Wednesday, July 8, 2009

Why did it do THAT?

In keeping with this blog's theme of decomposition (insert Beethoven joke here) bughunting can be divided into 2 parts, identifying the bug and determining the cause. Repair takes us back to the "How do you do this?" question.

Here I will focus on the tracking down the cause part of the issue. Identification is more about testing than code writing.

Finding hard bugs is a subspecies of the scientific method. Create a theory of why the bug occurs and prove it wrong. Repeat. Eventually you find a correct theory.

Being able to easily construct mental models of what is going on is critical to this process. These models come in two flavours, a model of how things are supposed to work and models that explain a given (erroneous) behaviour.

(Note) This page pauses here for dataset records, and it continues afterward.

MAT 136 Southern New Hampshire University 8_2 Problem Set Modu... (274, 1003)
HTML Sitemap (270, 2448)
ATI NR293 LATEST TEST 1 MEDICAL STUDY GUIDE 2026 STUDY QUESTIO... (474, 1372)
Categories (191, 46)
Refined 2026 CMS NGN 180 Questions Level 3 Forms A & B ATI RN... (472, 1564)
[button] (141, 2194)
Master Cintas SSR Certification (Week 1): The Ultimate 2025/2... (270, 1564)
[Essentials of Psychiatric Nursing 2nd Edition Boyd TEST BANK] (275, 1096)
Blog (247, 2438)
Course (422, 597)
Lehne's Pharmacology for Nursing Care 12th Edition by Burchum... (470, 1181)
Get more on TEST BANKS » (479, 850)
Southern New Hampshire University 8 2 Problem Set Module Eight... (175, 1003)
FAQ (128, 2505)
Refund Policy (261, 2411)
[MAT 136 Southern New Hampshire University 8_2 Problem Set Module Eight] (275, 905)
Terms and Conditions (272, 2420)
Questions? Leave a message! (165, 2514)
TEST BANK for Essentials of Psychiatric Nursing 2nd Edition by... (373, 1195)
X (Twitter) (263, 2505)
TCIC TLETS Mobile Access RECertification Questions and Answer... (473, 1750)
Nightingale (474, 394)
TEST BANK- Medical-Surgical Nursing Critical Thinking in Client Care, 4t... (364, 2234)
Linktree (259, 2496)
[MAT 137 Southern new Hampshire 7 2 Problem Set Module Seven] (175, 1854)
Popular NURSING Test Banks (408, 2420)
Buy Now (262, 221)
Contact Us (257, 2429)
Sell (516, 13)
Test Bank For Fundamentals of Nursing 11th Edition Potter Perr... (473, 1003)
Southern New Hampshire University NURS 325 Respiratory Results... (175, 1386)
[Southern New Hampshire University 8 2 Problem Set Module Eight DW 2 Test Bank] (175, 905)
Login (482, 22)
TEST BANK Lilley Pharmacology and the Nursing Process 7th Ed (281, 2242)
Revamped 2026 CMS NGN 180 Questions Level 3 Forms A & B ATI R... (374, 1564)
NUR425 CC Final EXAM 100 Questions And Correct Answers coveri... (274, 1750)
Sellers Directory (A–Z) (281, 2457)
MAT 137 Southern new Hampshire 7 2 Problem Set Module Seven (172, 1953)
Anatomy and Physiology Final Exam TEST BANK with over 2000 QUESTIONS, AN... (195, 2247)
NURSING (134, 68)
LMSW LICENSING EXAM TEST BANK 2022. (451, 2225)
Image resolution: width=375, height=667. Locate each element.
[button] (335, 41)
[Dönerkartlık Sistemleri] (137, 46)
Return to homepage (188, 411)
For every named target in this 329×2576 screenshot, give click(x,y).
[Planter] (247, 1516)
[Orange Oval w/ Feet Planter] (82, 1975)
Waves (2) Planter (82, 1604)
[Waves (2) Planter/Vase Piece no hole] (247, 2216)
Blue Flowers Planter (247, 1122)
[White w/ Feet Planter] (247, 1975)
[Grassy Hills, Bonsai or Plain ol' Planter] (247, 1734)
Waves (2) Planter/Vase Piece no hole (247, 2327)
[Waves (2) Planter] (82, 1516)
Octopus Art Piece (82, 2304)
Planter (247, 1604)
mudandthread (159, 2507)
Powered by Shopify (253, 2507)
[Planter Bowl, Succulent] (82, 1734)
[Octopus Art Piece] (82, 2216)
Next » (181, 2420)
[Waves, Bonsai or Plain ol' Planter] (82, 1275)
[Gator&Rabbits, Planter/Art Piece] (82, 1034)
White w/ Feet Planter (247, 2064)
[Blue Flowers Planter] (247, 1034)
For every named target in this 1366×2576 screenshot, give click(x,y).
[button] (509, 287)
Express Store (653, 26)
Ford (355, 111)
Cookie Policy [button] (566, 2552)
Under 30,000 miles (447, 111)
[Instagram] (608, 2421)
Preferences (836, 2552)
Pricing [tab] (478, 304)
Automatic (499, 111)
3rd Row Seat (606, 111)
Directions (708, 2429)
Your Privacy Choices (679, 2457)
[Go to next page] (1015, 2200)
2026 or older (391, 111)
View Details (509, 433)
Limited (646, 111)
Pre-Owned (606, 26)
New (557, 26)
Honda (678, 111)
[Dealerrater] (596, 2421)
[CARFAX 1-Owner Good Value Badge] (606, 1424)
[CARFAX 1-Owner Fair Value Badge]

Given a good model of how things were designed will lead to the software component that is generating the error. At that point an inspection of the local code and its inputs can start you on the trail of the bug. Breakpoints, tracing, and debugging output come into play here.

Lacking such a model (the joys of legacy code) you need to start constructing possible models of what could be going on. At this point the inventiveness referred to the in the design post becomes very useful.

1 comment:

  1. Hi Jim,
    You don't seem to have a lot of comments, so I thought I'd bug you (well, that and you're wrong :-). Anyway, you missed an important step from both the scientific method and from bug hunting. First gather evidence. Understand what is happening. When you have evidence, then you can formulate a theory, which you can test with experiments (which may themselves generate more evidence, allowing another cycle to commence).

    Bug hunting is the same. Don't try to fix a problem until you know what is actually happening. Follow the data through the system and measure it's value before and after each transformative step. See where the control flows - either by printing debug statements or by tracking with a debugger. Capture the state of the whole system when the bug occurs (heck, even finding out exactly when/where a bug occurs can be a major challenge and a vital piece of information).

    It is amazing how often a complete understanding of *what* is happening finding a solution a trivial (and, above all, safe and unintended-side-effect free) activity.

    The alternative seems to be a guess-try-guess again approach that plaster the code with random patches until the observed problem goes away. It rarely, if ever, actually fixes the root problem, but rather hides it until it emerges in a new, usually harder to find, and almost always nastier problem.

    You must have seen developers like this at DJ (I know they had some there - I saw them with my own two eyes).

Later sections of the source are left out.